Posted Dec 10 2012 8:12pm
This woman blames her ruined marriage on an overbearing mom who forced her to practice eight hours daily on the violin.She got married to get away from her stage mom. 
At 17, I received a proposal. I accepted. I fooled myself into thinking I was in love. In retrospect, it gave me a way out from my domineering mother.
After graduation, my fiancé enrolled at the Merchant Marine Academy at Flushing, Long Island for Officers School. This kept him out of the draft. We often talked on the phone. And we decided we couldn't wait another year for his graduation to get married. So, with little prodding, Mother agreed to a September wedding in New York.
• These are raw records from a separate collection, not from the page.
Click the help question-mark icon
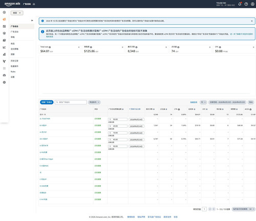tap(246, 4)
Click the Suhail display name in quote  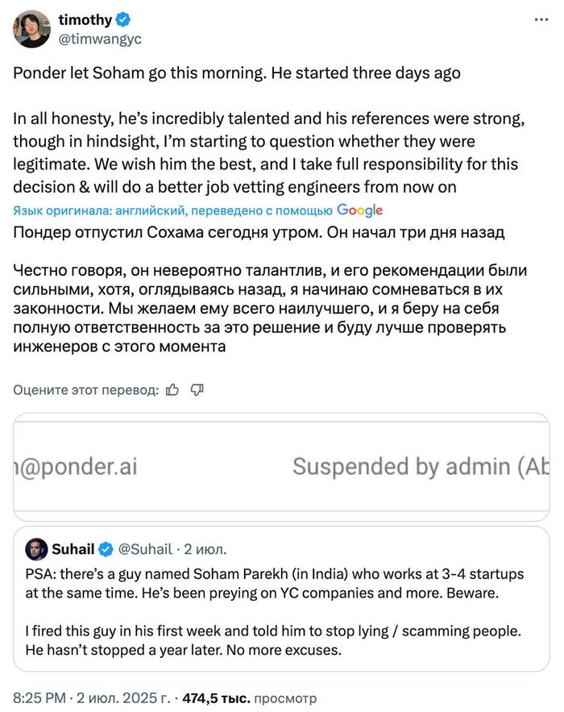pos(73,549)
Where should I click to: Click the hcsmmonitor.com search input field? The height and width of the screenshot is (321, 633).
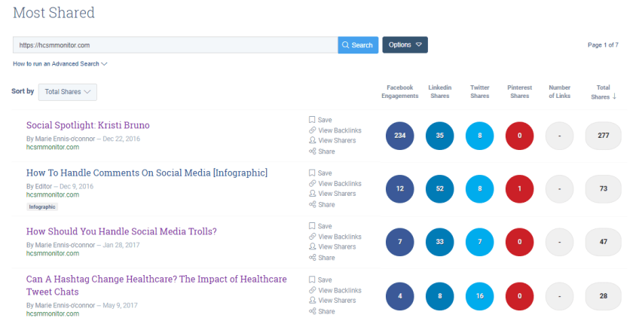click(175, 45)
I left the violin behind me and never looked back. Almost from the beginning, our marriage was doomed. I was way too young and used this fine young man for my freedom. We failed to conceive a child and divorced in five years. He married again and had a long marriage.
Read more here: http://www.fresnobee.com/2012/12/07/3093631/lue-christian-parents-listen-to.html#storylink=cpy

  I enjoyed playing the violin as concertmaster of the elementary school orchestra in sixth grade. Then my music teacher recommended a tutor, and the nice one, Miss Clarke, the one who cracked jokes,  was busy, so my parents picked a Korean lady who never made her debut in Carnegie Hall, and was determined that I was going to do that for her.She lectured me about walking to school through the rice paddies (no newspapers for shoes but yes it was uphill both ways) to school and how lazy Americans were. I hated the lessons. She terrified me. 
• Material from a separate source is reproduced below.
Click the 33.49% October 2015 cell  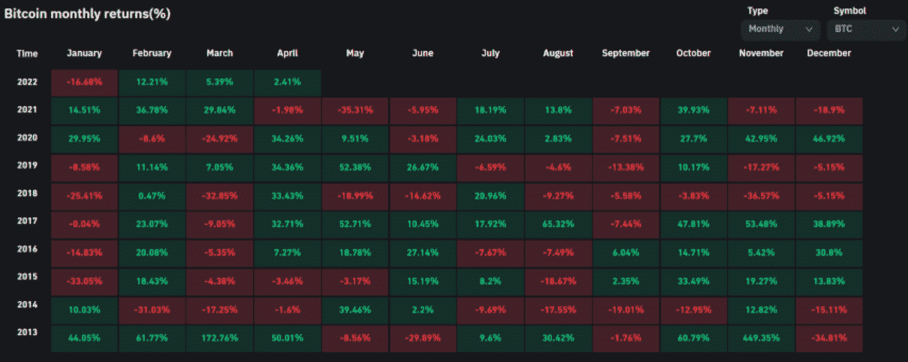[693, 281]
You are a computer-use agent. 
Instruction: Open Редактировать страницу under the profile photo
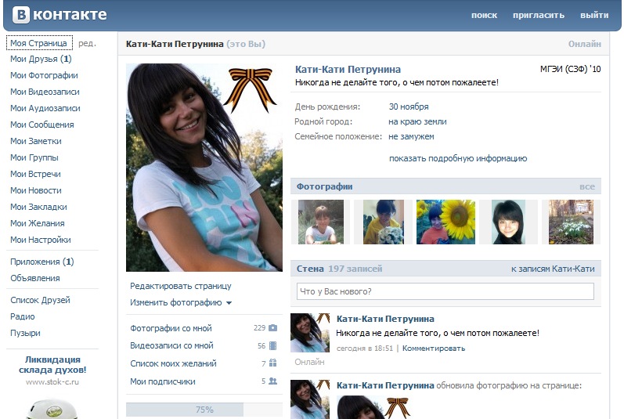point(180,287)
My entire life revolved around my miserable lesson on Tuesdays at 4:15 (nearly half a century ago, but I still remember the time!), the dreaded lesson when she would hit the music stand with the baton in front of my nose and scold me, "Leticia you must practice, practice!"I could never practice enough to please her, so I quit amid protests from my parents, and delayed playing for the junior high orchestra where she conducted out of fear. I never made it back into the mainstream of the orchestra in high school and only play sporadically today. I wasn't as gifted as the young lady in the story, but I know how it feels to have pressure and hate it. Did it keep me from Carnegie Hall? I doubt it. But I might have enjoyed high school orchestra more if I felt equal to the other players, we had the same conductor who believed in me in elementary school. I am not permanently scarred but I vowed not to push my girls as hard as I was pushed. I was also a straight A student and first class nerd. 
 Lesson here, after a year of getting the hang of practicing and making enough progress on the instrument to have one recital, if the child hates the tutor or the instrument, its time to let them make the decision, because its possible that you are making them play for yourself, and your ego. Its about them, right?
I gave piano lessons to Bella and guitar to Gabbi. I encouraged a reasonable practice time. Bella loves to play piano, writes her own compositions, and each time we move she seeks a new tutor, while Gabbi has decided not to play at this time and is in college. I try and encourage Bella's gift for music,  without injecting my personal sense of pride. We had relatives over on Saturday, and she happily played for them. 
 I think we have found the middle ground.